Sponsored By

Plastic/metal hybrid technology saves weight, cost in automotive airbags with integrated lead frames

April 29, 2016

2 Min Read
Plastic/metal hybrid technology saves weight, cost in automotive airbags with integrated lead frames

A hybrid plastic/metal airbag housing with integrated lead frame, co-developed and produced by Quadrant Creative Molding & Systems (QCMS; Tielt, Belgium) for an automotive steering wheel airbag assembly, is proving an important saver of weight, packing space and costs. Production is carried out fully automatically to provide high levels of quality and safety in the zero-defect environment of automotive passive safety. The assembly is being fitted on vehicles produced around the world.

Hybrid plastic/metal airbag housing with integrated lead frame saves on weight, packing space and cost.

The integrated lead frame activates the horn when the driver presses the airbag cover in the centre of the steering wheel, completing an electric circuit.
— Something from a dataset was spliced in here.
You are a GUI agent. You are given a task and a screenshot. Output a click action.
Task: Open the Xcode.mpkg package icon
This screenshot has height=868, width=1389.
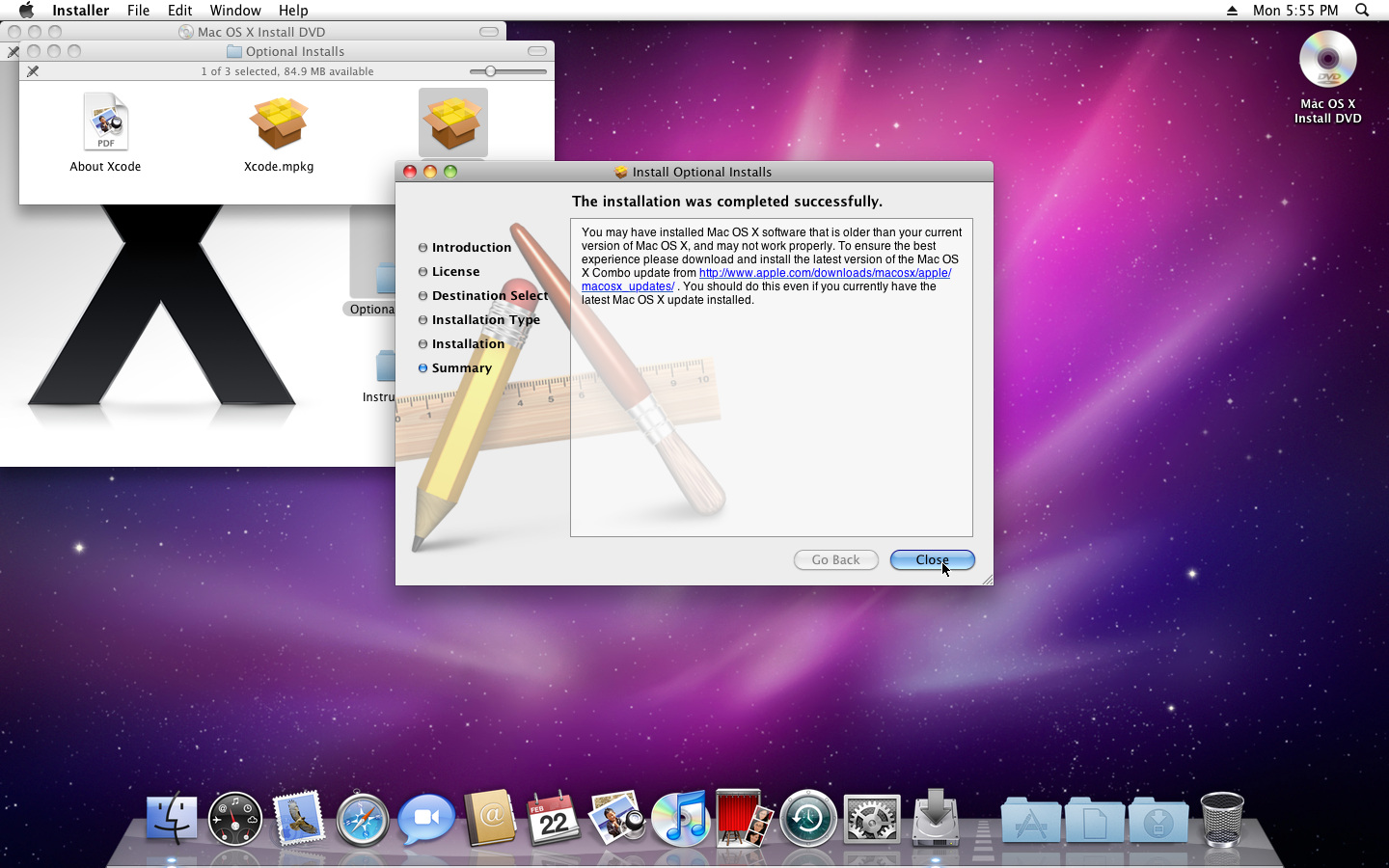tap(279, 125)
As such, the module is a safety-critical component, so design and manufacturing requirements are very demanding. It is produced by injection molding a 40% glass-fiber-reinforced polyamide (PA) over a pre-coated stamped steel plate.

The airbag housing contains the airbag itself as well as the gas generator, with its main function being to direct the airbag during deployment, by maintaining the form and integrity of the housing. The design of the housing, as well as the polymer processing technology used to make it, is of prime importance to this. The hybrid structure is created by combining the plastic housing with the metal leadframe. During development, the metal part within the plastic part was shown to induce additional stresses during the deployment; these were eliminated using FEM analysis and design changes.

The overmolding process is carried out fully automatically in a purpose-built manufacturing cell at the main QCMS plant in Tielt, Belgium. A six-axis robot positions the leadframe precisely into the mold. The reinforced PA is then injected around it. After molding, the finished product is removed from the mold and placed in a neighbouring station that carries out a 100% quality check. Once the part’s quality is assured, it is positioned on a conveyer belt that takes it to downstream assembly operations.

The plastic/metal hybrid molding has replaced an assembly of cables on a full steel housing that was more complicated and costly to produce, heavier, and that took up more packing space. It was first designed for the Ford Transit van, which is assembled in Turkey. Production began in 2012. The success of the design has led to Ford introducing it on four other vehicle models. QCMS ships parts from Tielt to locations in Europe, USA, Brazil and India for integration into complete airbag assemblies.

The hybrid integrated lead frame fits in with the continuing trend in the automobile industry to reduce not only weight for savings in fuel, but also space—to allow room for the growing range of increasingly sophisticated safety- and entertainment-related devices now fitted to vehicles, especially in and around the steering wheel—and, of course, costs.